It seems worth mentioning here the pixl-latr which should help with holding negatives of most sizes flat and in place, and the CameraDactyl Mongoose Kickstarter, which you can still back if you're quick (19 hours to go as I write) and have a spare £500+ lying around! The latter will do a whole roll of uncut 135 automatically... that is, it will move the film, locate the frame and fire the shutter of the digital camera to take the shot, rinse and repeat.

Ignoring the latter for the mo, has anyone on here tried the pixl-latr?
 
Ignoring the latter for the mo, has anyone on here tried the pixl-latr?

Yeah. Not for me.

I think it was aimed at LF users though - specifically 4x5. As a 120 & 35mm user it's pretty over engineered and has too many bits to lose for something that is really supposed to just hold the negative flat. It's really annoying to get negs in and out vs something like the Digitaliza which is very easy and you can do lots in one go.

It's something that I'm sure a niche (within the film community) group would definitely find useful. I'm not in that niche though. Mines is still in its box and I'll probably eBay it once I've checked it has all the bits.
 
Yeah. Not for me.

I think it was aimed at LF users though - specifically 4x5. As a 120 & 35mm user it's pretty over engineered and has too many bits to lose for something that is really supposed to just hold the negative flat. It's really annoying to get negs in and out vs something like the Digitaliza which is very easy and you can do lots in one go.

It's something that I'm sure a niche (within the film community) group would definitely find useful. I'm not in that niche though. Mines is still in its box and I'll probably eBay it once I've checked it has all the bits.
Not having seen it, I thought it might well be a bit fiddly advancing to the next frame for 135... and of course, if it moved in the process you'd maybe have to go through the process of aligning and focusing all over again?

With my Plustek 7500i playing up, I'm definitely thinking through the various options, though.
 
Oh BTW I checked out the prices of Kaiser copy stands... scary! Eg this RS1 for £485! I think there's a RS2 something on that ama$$$n non-taxpaying site that I hope no-one uses other than to check the reviews, for about half that! ;)
 
Hi all, I just skimmed the posts of this thread. I could use some guidance if no one minds on trying to get some old film scanned. I have various sizes of multiple generations that have trickled down to me. The largest format I think I have is 116/616 or 4.25 x 2.5 inch. I would consider just sending them to a company, but I have so many of so many different sizes that it would be cheaper to buy a scanner I believe. (I have enough old film to fill a small shoe box.) I do want quality scans, but it's more for archival of family history than of anything else. So it doesn't need to be great but would love to get nice results (without using my camera to set up, I'm really too lazy for that).

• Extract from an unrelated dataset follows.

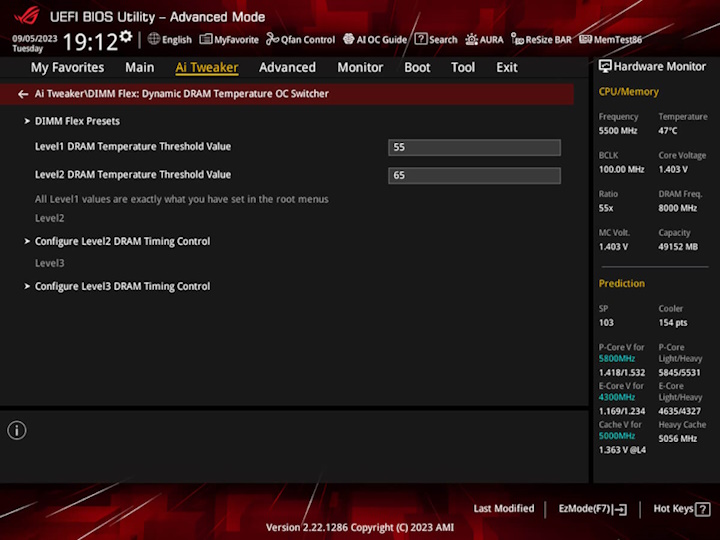Viewport: 720px width, 540px height.
Task: Click the settings gear icon beside the clock
Action: pos(125,37)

I read that Epson Perfection is best option due to size, is there a version of the scanner that isn't so expensive but good results? I don't have a budget in mind yet, I'm still in developing steps of trying to this this organized.

I have to sort through the 1000s of film. I'm mostly on the hunt of any images of my mom, but she somehow got everyone to send her old film from across the country (USA) and family from Canada. (I'm moving to UK in Nov to join husband, so it's a project that will take time.) Sorry for the rambling. Thanks for any tips or hints as to where to do more research and just learn more about this.
 
I would recommend an Epson V550. Just been on Amazon though and it looks like it's been discontinued? I paid £170 for mine which was a balance of cost vs quality. The latest version seems to be the V600 which is £270 at the moment. Quite a markup! The Silverfast software is also extra (or Vuescan - whichever way you go). If you've got a bunch of different sized negs, the carrier won't work and you'll have to san on the glass. If you do that, I found it best to flatten the neg (and hold it down) with proper ANR (anti-newton ring) glass. Chris talks about Newton rings in earlier posts and you can google "anr glass" to find a local supplier.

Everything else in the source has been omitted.